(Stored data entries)
========

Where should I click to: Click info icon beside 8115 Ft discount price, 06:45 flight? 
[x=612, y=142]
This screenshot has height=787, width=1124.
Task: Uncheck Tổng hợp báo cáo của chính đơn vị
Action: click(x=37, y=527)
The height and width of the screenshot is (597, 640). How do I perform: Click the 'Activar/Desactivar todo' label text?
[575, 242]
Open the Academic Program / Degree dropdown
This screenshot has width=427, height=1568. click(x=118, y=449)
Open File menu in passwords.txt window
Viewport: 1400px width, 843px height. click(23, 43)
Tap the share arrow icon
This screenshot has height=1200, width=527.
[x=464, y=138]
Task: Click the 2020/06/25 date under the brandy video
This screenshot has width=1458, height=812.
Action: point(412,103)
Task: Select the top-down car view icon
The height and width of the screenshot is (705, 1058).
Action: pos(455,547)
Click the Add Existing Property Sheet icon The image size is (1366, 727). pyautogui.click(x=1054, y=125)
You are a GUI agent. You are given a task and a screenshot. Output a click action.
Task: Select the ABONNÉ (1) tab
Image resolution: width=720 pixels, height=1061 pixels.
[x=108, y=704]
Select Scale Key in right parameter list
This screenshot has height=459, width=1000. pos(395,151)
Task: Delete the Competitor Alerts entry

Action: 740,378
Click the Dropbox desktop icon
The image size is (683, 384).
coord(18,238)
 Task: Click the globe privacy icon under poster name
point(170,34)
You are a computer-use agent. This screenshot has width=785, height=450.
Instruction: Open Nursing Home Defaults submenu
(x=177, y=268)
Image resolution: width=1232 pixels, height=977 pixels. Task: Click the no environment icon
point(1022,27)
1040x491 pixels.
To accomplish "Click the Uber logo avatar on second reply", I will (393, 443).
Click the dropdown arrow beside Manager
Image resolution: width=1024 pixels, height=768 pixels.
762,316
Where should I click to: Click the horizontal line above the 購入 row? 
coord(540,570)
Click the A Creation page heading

========

Using the records above, report each line that contains the word "agent" by copying it.

=== RESPONSE TO THE EXERCISE ===
You are a GUI agent. You are given a task and a screenshot. Output a click action.
You are a computer-use agent. This screenshot has width=785, height=450.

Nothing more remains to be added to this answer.